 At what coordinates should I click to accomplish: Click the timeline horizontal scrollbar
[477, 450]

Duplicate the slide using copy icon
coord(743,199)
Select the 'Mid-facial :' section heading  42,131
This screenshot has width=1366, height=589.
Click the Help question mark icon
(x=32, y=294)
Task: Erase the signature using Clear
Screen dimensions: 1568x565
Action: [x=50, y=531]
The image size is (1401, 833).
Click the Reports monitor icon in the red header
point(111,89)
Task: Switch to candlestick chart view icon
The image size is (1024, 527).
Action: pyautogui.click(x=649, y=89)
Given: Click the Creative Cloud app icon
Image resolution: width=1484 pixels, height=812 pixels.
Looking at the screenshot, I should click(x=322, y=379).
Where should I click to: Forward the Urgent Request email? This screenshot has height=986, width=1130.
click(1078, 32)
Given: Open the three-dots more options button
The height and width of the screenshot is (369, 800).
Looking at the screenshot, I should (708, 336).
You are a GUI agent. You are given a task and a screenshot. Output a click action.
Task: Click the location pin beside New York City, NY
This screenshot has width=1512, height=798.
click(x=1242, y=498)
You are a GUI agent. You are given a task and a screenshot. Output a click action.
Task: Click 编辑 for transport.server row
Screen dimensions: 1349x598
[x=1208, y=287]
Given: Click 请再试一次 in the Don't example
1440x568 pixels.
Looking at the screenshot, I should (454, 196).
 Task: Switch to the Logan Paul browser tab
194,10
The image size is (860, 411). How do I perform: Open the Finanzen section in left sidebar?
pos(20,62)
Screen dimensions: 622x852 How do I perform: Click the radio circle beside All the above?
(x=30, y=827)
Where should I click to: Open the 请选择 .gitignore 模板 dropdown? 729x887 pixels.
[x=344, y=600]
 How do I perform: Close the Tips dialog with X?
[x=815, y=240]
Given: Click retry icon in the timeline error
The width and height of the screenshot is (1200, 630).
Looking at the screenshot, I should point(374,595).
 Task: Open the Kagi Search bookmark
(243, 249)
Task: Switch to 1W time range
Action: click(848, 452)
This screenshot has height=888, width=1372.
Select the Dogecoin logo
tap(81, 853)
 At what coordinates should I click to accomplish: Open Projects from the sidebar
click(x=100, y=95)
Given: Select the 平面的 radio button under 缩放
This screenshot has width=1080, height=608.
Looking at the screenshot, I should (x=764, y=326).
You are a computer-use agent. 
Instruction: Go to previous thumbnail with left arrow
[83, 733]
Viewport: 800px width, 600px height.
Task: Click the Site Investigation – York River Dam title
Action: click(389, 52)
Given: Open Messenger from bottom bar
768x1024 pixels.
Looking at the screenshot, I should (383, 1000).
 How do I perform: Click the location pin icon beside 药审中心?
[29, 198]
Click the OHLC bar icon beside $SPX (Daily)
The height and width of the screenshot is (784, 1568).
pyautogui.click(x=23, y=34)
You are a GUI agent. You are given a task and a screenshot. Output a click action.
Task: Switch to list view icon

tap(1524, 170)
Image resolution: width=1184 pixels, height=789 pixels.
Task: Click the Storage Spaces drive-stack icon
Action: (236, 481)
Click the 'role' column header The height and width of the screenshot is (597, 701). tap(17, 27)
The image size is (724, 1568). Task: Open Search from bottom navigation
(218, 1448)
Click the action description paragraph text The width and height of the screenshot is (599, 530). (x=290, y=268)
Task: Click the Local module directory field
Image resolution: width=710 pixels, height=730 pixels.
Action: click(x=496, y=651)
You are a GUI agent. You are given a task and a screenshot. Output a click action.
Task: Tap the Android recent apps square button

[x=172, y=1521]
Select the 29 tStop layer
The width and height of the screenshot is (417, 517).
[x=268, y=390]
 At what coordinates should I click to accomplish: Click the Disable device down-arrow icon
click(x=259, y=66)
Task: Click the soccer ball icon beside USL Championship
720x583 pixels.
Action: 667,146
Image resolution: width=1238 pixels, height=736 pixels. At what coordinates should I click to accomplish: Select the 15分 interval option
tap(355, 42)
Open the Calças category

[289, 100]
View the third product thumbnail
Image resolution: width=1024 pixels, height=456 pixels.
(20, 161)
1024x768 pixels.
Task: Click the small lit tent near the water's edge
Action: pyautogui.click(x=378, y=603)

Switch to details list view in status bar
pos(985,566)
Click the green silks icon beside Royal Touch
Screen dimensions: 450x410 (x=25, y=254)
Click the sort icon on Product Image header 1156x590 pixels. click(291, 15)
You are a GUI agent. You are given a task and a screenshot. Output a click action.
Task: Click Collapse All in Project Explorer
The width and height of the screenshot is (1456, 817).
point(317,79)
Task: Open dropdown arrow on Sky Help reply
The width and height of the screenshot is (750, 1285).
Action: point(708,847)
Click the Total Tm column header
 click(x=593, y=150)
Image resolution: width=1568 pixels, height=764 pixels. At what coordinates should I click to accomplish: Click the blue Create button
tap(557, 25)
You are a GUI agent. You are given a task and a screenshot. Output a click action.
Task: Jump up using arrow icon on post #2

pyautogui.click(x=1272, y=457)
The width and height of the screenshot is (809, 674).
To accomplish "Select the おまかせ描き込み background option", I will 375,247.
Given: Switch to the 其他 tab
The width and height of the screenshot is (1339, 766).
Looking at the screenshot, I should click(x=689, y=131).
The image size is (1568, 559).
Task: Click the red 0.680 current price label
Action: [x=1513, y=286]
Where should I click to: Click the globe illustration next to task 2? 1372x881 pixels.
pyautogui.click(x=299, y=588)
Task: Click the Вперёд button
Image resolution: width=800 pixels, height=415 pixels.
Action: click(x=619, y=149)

* * * *

EXERCISE:
Please give back exactly the lines of the listing above that run from the one containing "Open the Calças category" through the one containing "Click the sort", and only those.

PROBLEM SOLUTION:
Open the Calças category

[289, 100]
View the third product thumbnail
Image resolution: width=1024 pixels, height=456 pixels.
(20, 161)
1024x768 pixels.
Task: Click the small lit tent near the water's edge
Action: pyautogui.click(x=378, y=603)

Switch to details list view in status bar
pos(985,566)
Click the green silks icon beside Royal Touch
Screen dimensions: 450x410 (x=25, y=254)
Click the sort icon on Product Image header 1156x590 pixels. click(291, 15)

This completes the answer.